When the line containing "The width and height of the screenshot is (591, 394)." appears in the entries below, begin printing there and stop after the line containing "Given: Click the hand pointer 操作提示 icon"; print each of those lines exactly and no other line.

[[ MATERIAL SUPPLIED open ]]

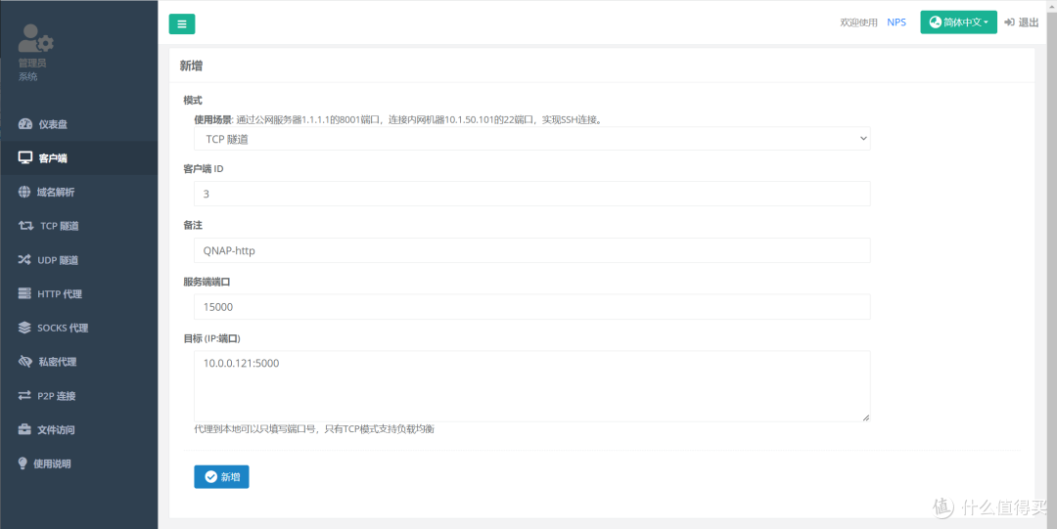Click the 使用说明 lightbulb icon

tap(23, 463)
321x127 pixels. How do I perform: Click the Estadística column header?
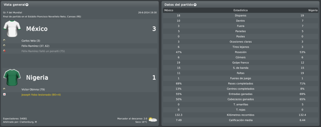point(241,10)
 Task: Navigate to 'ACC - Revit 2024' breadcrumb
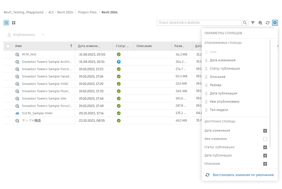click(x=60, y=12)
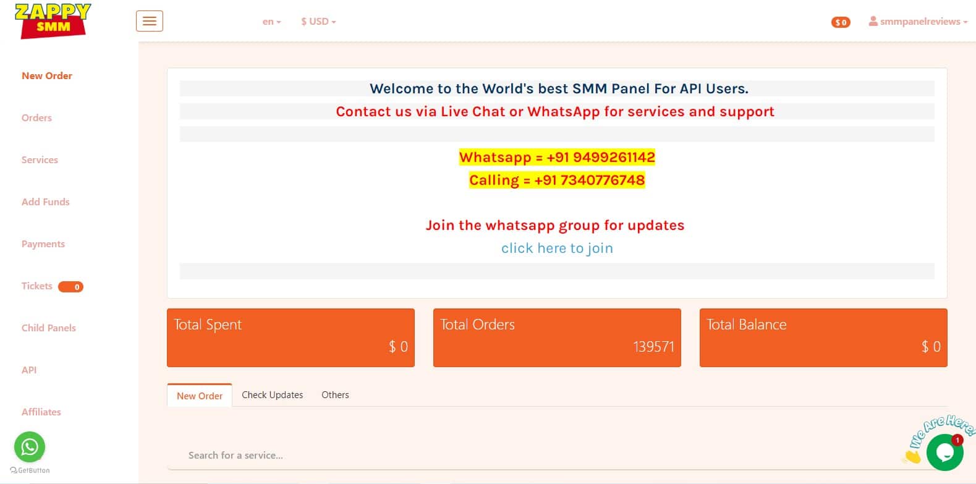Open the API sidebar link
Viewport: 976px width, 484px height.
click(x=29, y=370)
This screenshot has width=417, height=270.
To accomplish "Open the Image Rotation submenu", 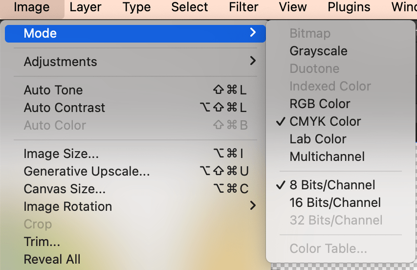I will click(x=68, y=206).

[[ MATERIAL SUPPLIED closed ]]
[[ MATERIAL SUPPLIED open ]]

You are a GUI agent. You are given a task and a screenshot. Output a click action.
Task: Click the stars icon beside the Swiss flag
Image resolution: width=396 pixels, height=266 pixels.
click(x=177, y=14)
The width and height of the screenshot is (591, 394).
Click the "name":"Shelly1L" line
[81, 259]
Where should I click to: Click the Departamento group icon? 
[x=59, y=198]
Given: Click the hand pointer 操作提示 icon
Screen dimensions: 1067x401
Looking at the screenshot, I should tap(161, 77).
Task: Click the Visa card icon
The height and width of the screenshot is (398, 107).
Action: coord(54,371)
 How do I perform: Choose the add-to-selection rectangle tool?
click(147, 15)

[[ MATERIAL SUPPLIED closed ]]
[[ MATERIAL SUPPLIED open ]]

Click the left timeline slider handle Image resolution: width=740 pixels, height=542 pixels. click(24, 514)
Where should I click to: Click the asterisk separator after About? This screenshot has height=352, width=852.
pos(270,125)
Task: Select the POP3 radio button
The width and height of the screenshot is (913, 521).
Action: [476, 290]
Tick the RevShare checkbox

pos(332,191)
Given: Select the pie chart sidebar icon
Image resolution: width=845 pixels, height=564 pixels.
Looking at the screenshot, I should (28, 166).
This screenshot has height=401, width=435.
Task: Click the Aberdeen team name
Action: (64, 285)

[[ MATERIAL SUPPLIED closed ]]

EXPECTED ANSWER:
The width and height of the screenshot is (591, 394).
Click the "name":"Shelly1L" line
[81, 259]
Where should I click to: Click the Departamento group icon? 
[x=59, y=198]
Given: Click the hand pointer 操作提示 icon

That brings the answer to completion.